Ce type de campagne d’extermination ethnique et religieuse dure depuis quelques années. Depuis 1996, dans l'est de la Birmanie, plus de 2500 villages ont été rayés de la carte. 365 000 civils ont été délocalisés et au moins 260 000 civils sont bloqués dans la jungle. Une autre ethnie, des Chin, subie le même traitement. Là encore c’est une ethnie à majorité chrétienne. Pour comble de barbarie, des femmes sont enlevées et mariées de force avec des hommes appartenant à des ethnies et à des religions différentes de la leur.



Enfin, le transport et l’impression de Bibles traduites dans les langues vernaculaires, parlées par les minorités ethniques, sont illégaux.
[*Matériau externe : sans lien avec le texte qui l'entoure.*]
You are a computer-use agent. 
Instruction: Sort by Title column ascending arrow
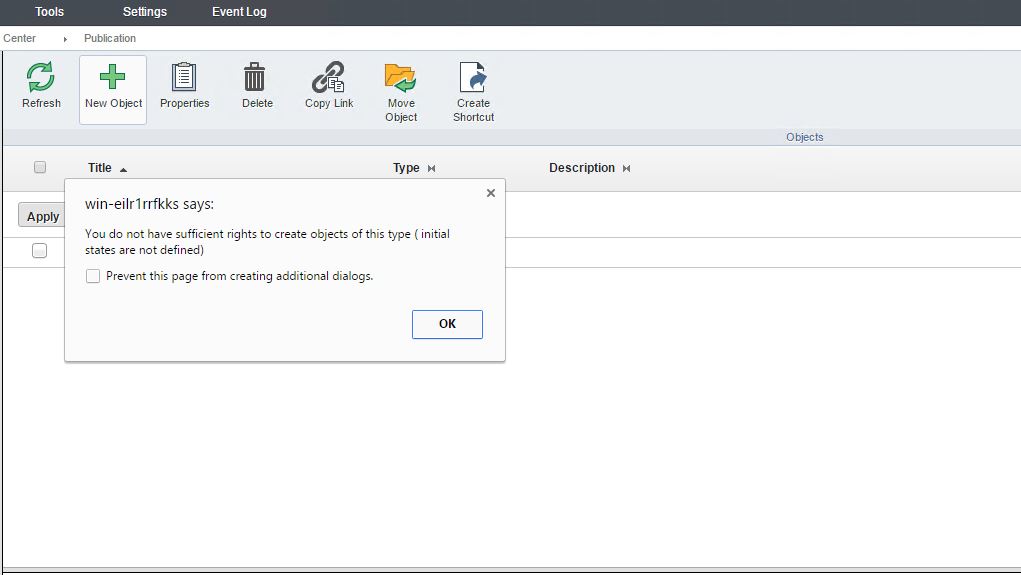123,169
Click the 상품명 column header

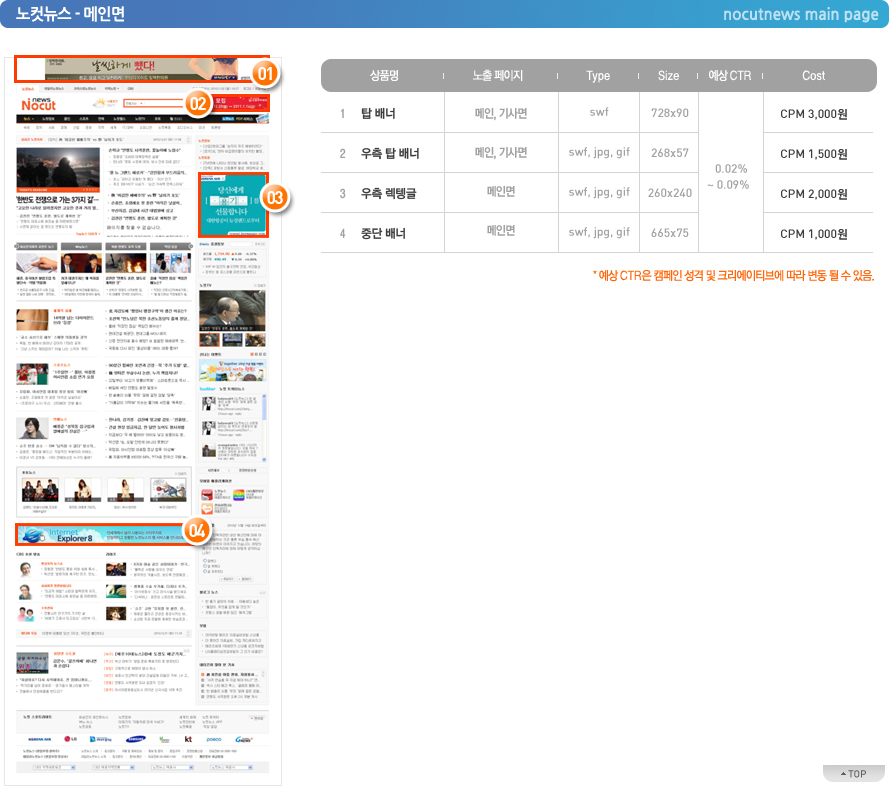coord(384,75)
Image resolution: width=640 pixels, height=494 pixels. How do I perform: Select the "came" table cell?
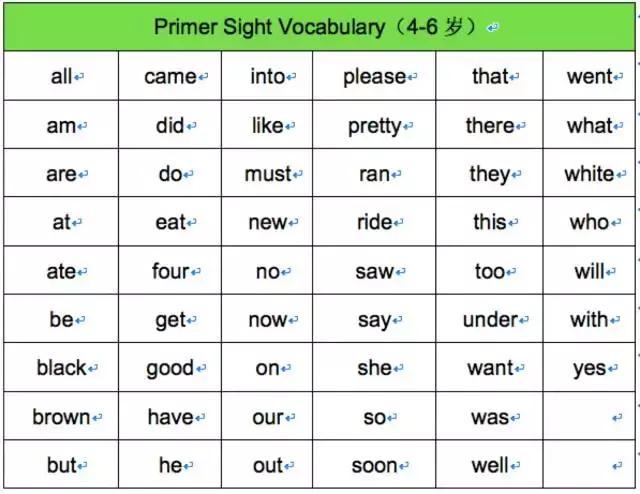[x=170, y=77]
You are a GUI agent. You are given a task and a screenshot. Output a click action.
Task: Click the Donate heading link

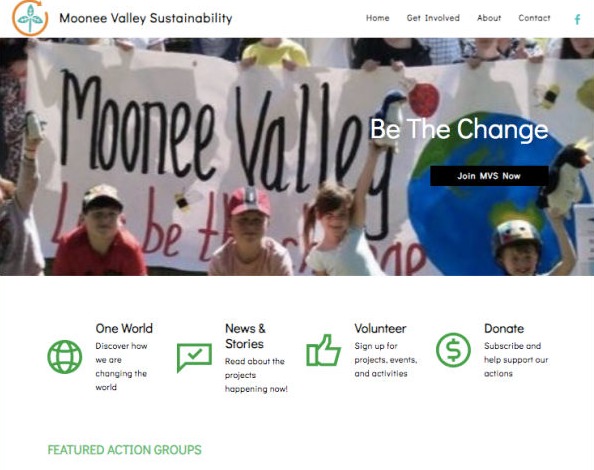(x=504, y=328)
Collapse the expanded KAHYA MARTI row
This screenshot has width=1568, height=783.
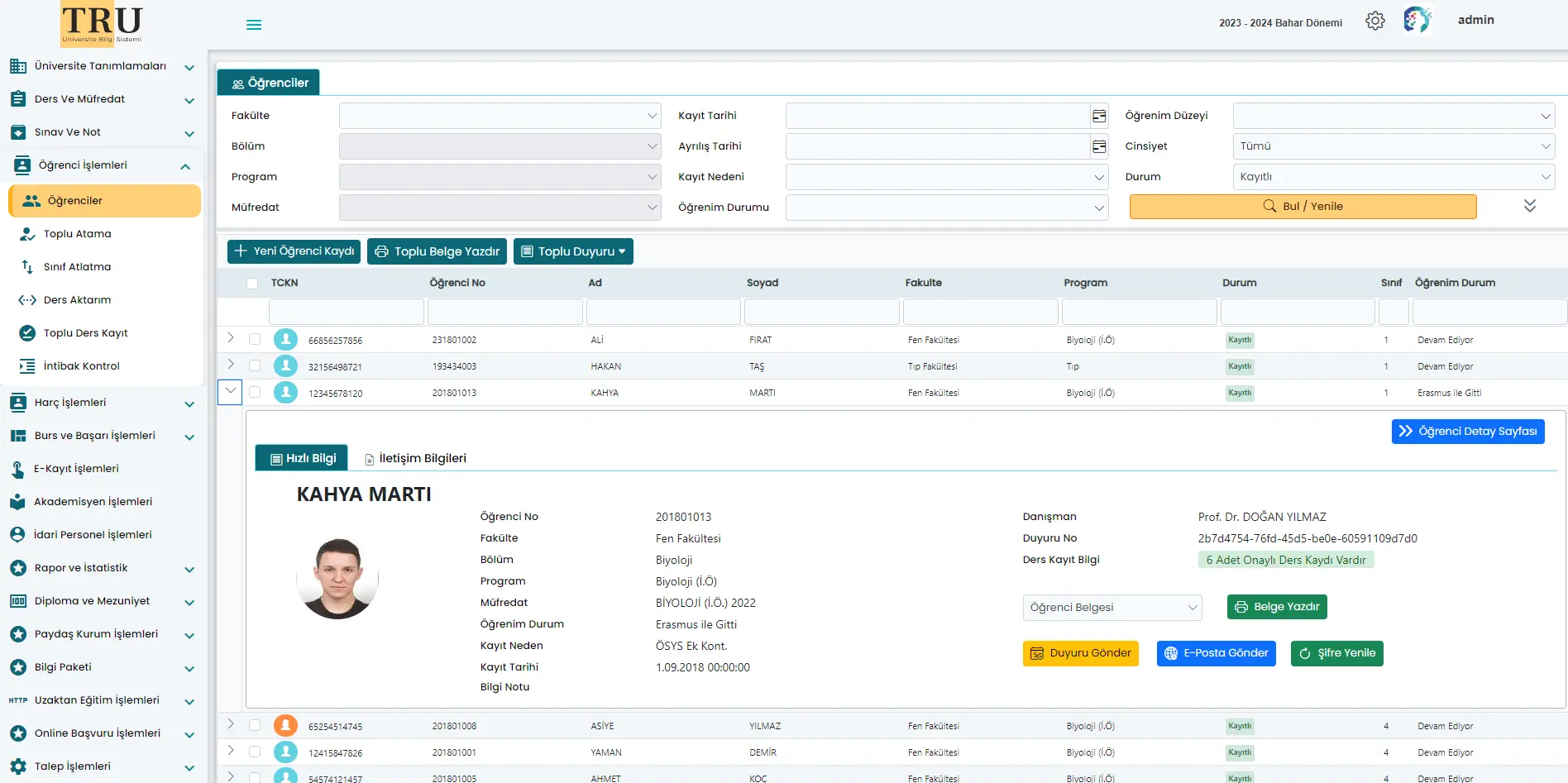230,392
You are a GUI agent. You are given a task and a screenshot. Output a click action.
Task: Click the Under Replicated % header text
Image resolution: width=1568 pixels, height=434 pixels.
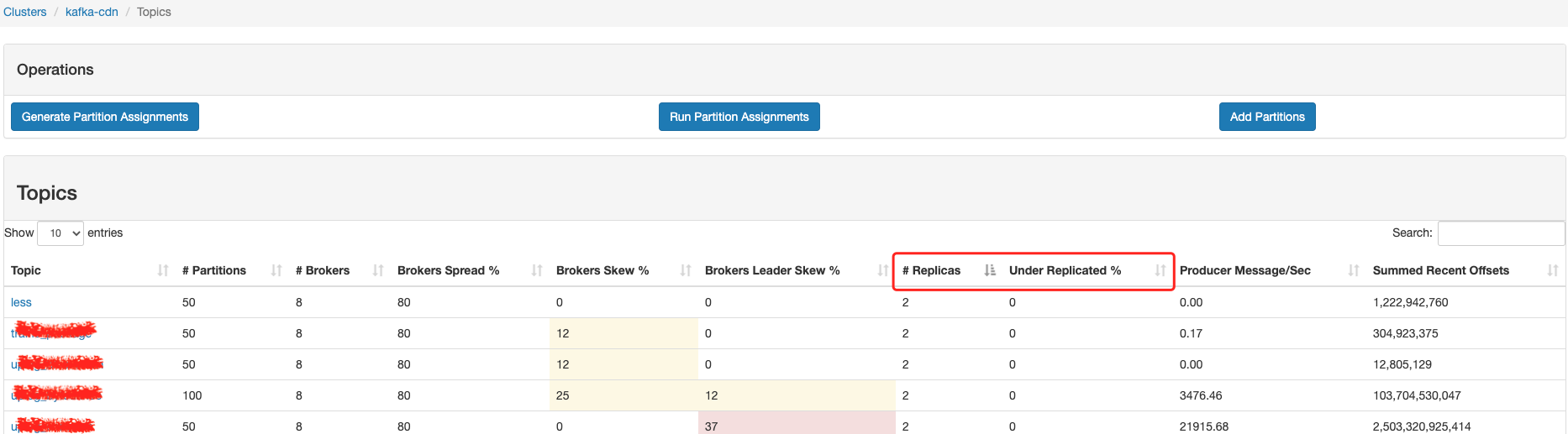(1065, 270)
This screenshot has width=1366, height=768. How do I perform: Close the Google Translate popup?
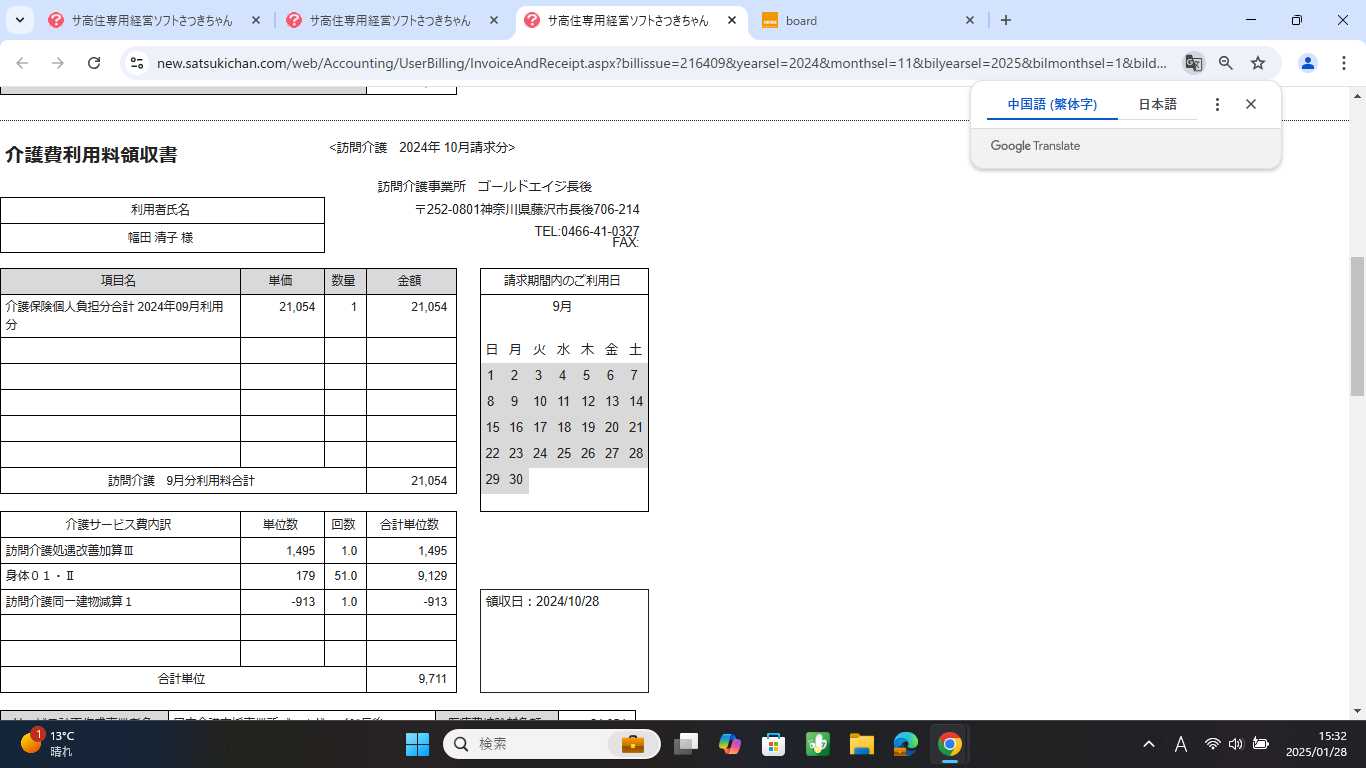pos(1251,104)
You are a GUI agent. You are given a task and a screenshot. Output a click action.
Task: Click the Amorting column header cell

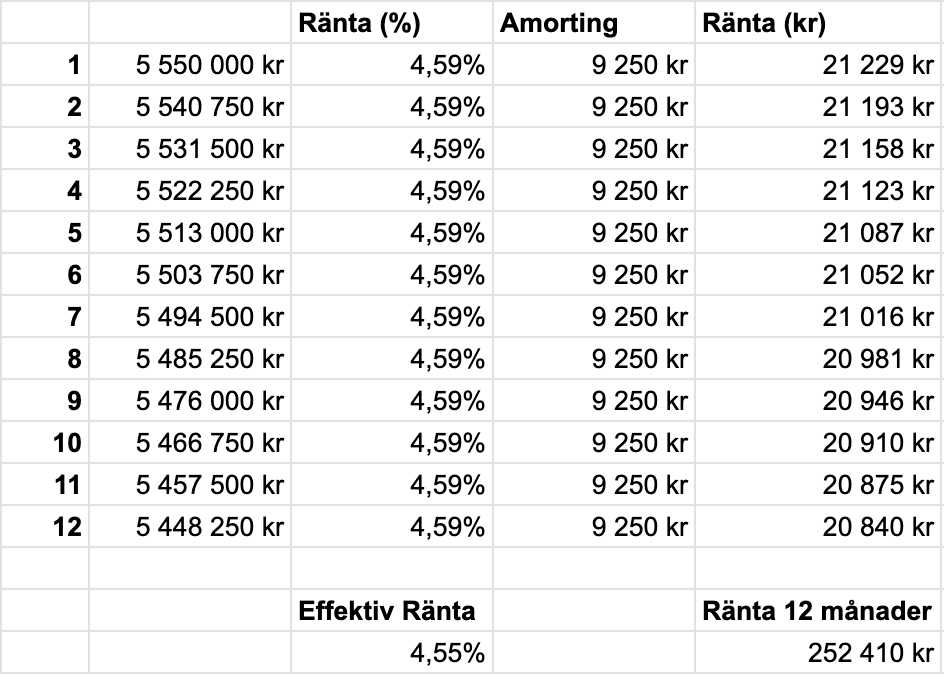593,23
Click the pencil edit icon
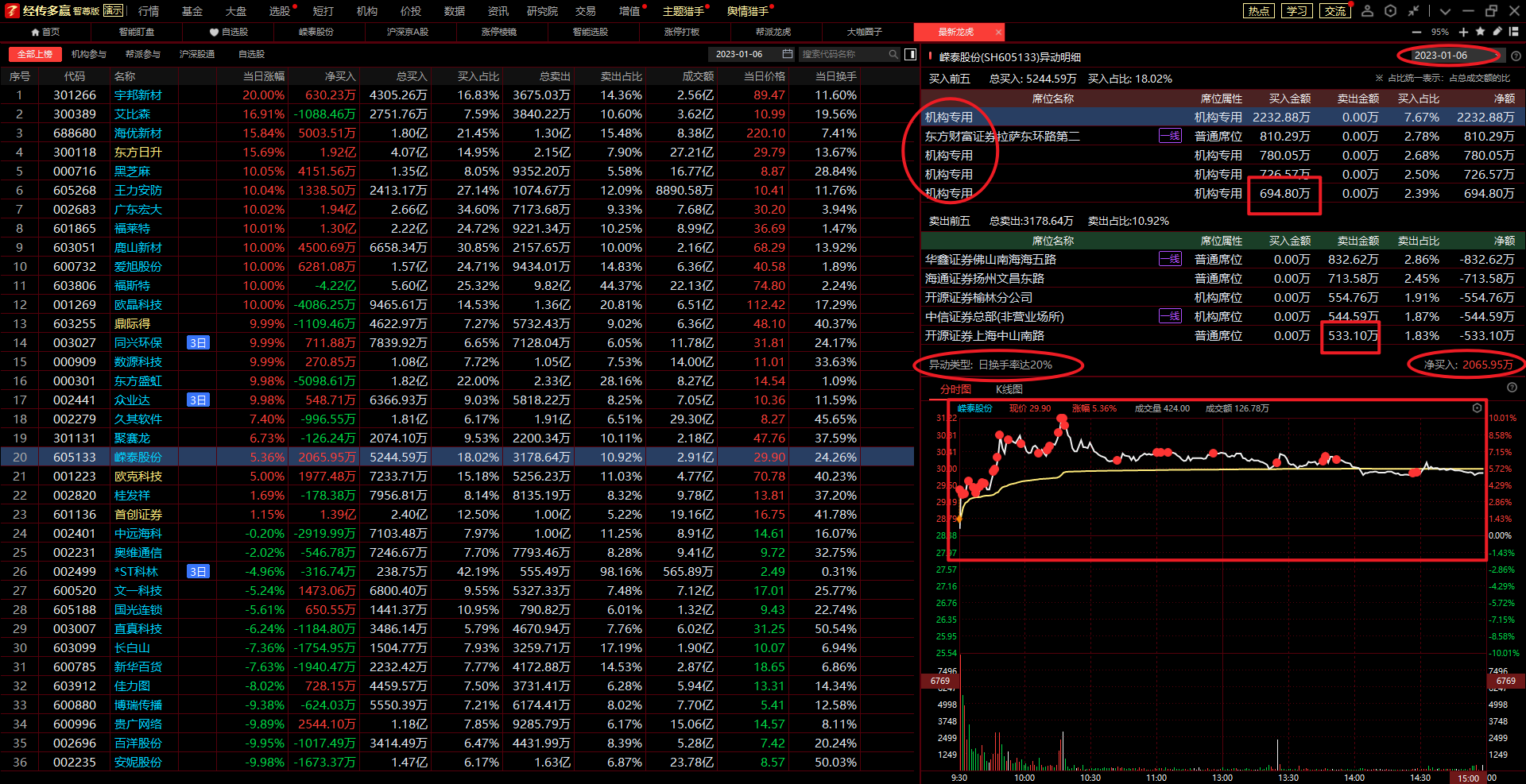The height and width of the screenshot is (784, 1526). coord(1497,32)
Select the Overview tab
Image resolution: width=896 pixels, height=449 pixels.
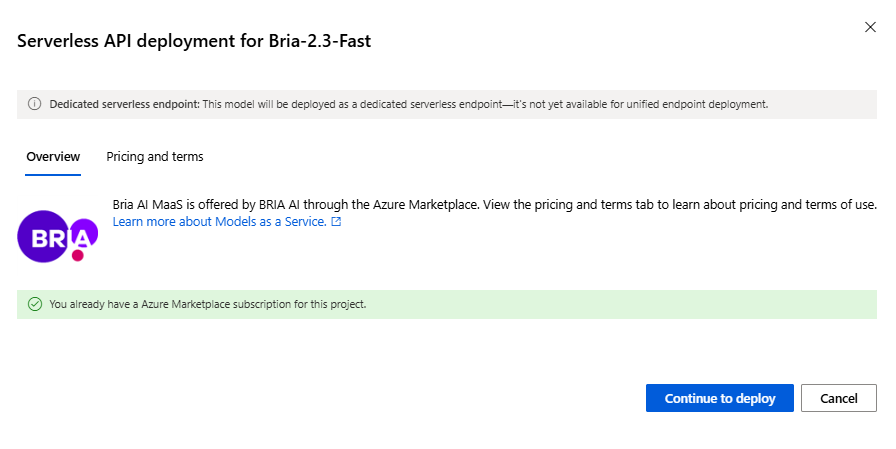53,157
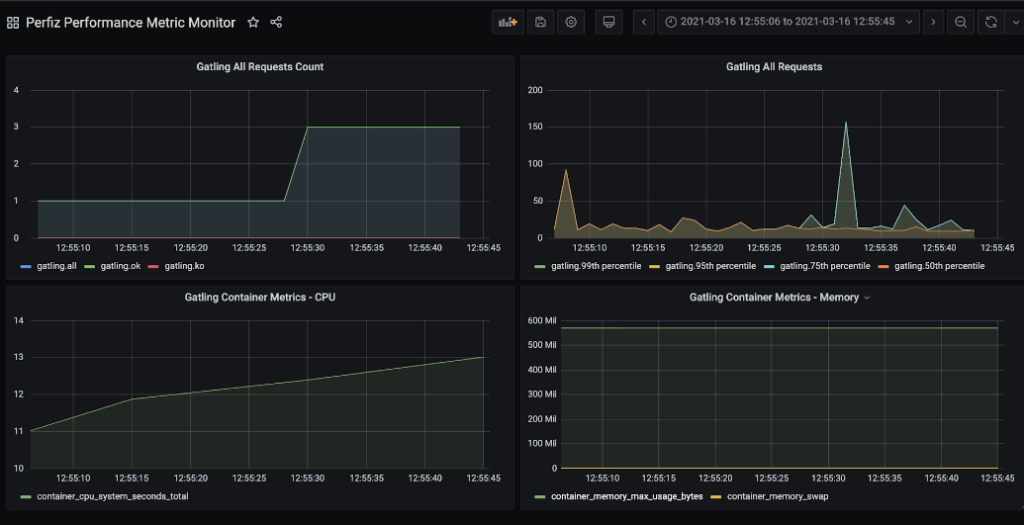Click the container_memory_swap color swatch

coord(715,497)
Les cinq autres ethnies, présentes en Birmanie, sont bouddhistes et ne subissent aucune persécution. 89% des Birmans sont bouddhistes, 4 % sont chrétiens, 4 % sont musulmans, 1 % sont animistes et 2 % sont sans religion.



Le 16 mai, à Londres, un mouvement de soutien en faveur de l’ethnie des Karen se tiendra de 12h30 à 14 h, à Charles Street. La communauté Karen demeurant en Grande-Bretagne, défilera en costume traditionnel en l’honneur des leurs qui subissent la persécution.